Esa Muerte tiene nombre de calavera literaria, y cada 2 de noviembre se calza su vestido de versos para bailar con el presidente, el regidor y hasta con el “tapado” que apenas empieza a saborear el poder. Porque si algo sabe hacer la Parca mexicana, es escribir lo que muchos callan.

Desde finales del siglo XIX, las calaveras literarias han servido para lo que muchos editoriales no se atreven: exhibir con humor a los poderosos. Las escriben en voz baja en mercados, escuelas, cantinas, y a veces se imprimen en diarios con el guiño cómplice de algún editor travieso.
La Muerte rima lo que el pueblo murmura. No importa si el blanco es el presidente de la república o el jefe de manzana, la calaca no distingue investiduras cuando decide soltar la metralla de la burla.
Y es que, entre tanto discurso hueco, informe maquillado y conferencia matutina, la risa sigue siendo una de las pocas cosas que no necesita permiso. Por eso las calaveras sobreviven: porque la Muerte tiene licencia para decir lo que los ciudadanos apenas insinúan. ¡Y vaya que lo dice rimando!
LA CALAVERA COMO VOTO SIMBÓLICO
Las calaveras literarias surgieron como versos irreverentes dedicados a personajes vivos, fingiendo que ya se murieron. Con humor y sarcasmo, se les retrata en situaciones absurdas, cometiendo los mismos pecados que en vida, pero ahora sin posibilidad de esconderlos.

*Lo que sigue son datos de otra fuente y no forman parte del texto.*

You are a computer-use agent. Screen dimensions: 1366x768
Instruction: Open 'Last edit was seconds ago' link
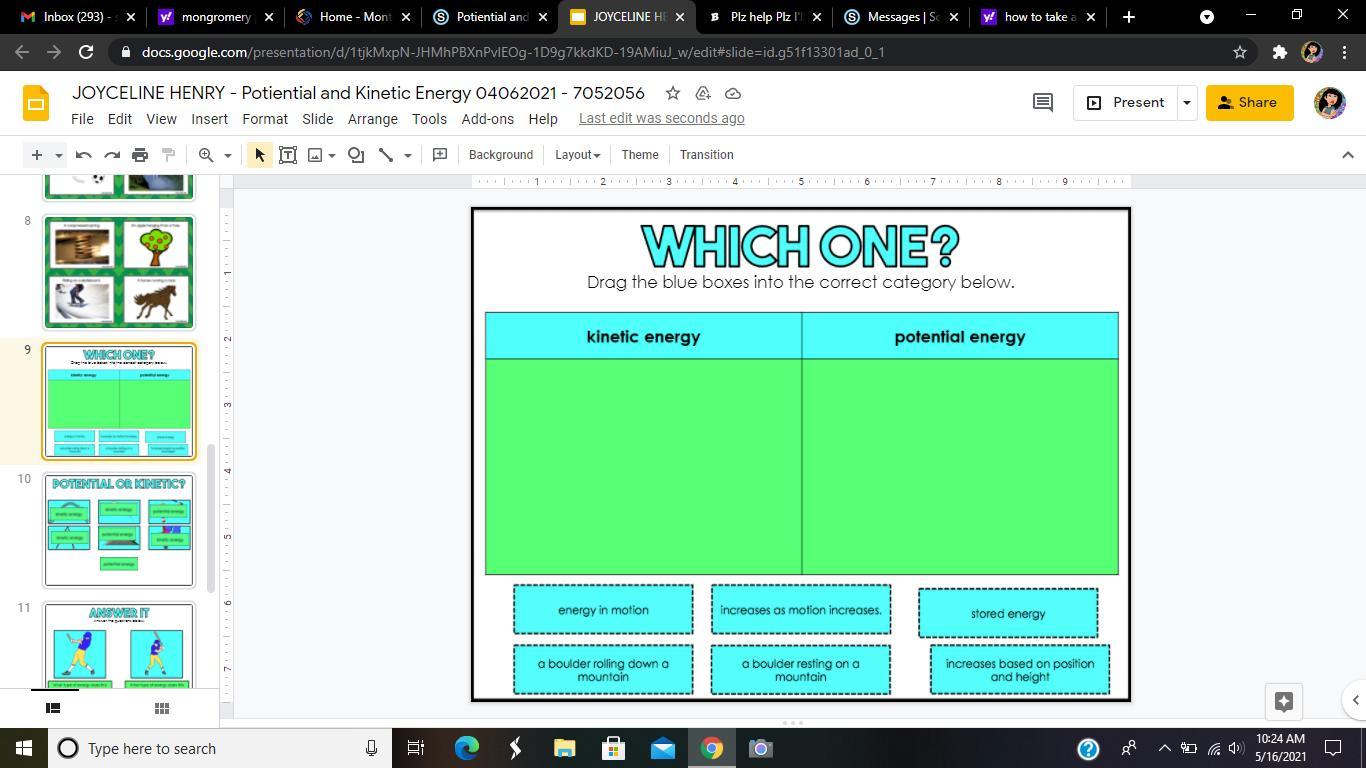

Aquí no hay blindaje legal, ni fuero, ni vocero que salve a un funcionario de ser exhibido por la Parca con una rima venenosa.
En un país donde el poder se ha disfrazado muchas veces de eternidad, las calaveras lo bajan del pedestal. La Muerte se convierte en una cronista popular, y cada verso funciona como un juicio simbólico. No es casualidad que durante el Porfiriato, la Revolución, el Maximato o el largo dominio del PRI, las calaveras sirvieran como un espejo crudo: el pueblo sabía que al menos ese día del año podía ajustar cuentas.
Y es que, en un país donde las elecciones han tenido su historia de sospechas, fraudes y dedazos, las calaveritas han funcionado como una especie de sufragio simbólico: un voto de castigo disfrazado de chiste. La gente, que a veces calla en las urnas por miedo o resignación, se desquita con tinta y métrica. La calavera no solo es burla: es justicia poética.
La tradición no necesita firmas ni trending topics. Basta con una hoja doblada, una rima mordaz y el ingenio popular. Porque cuando todo parece blindado, la calavera llega para dejar en cueros al poder, y lo hace bailando.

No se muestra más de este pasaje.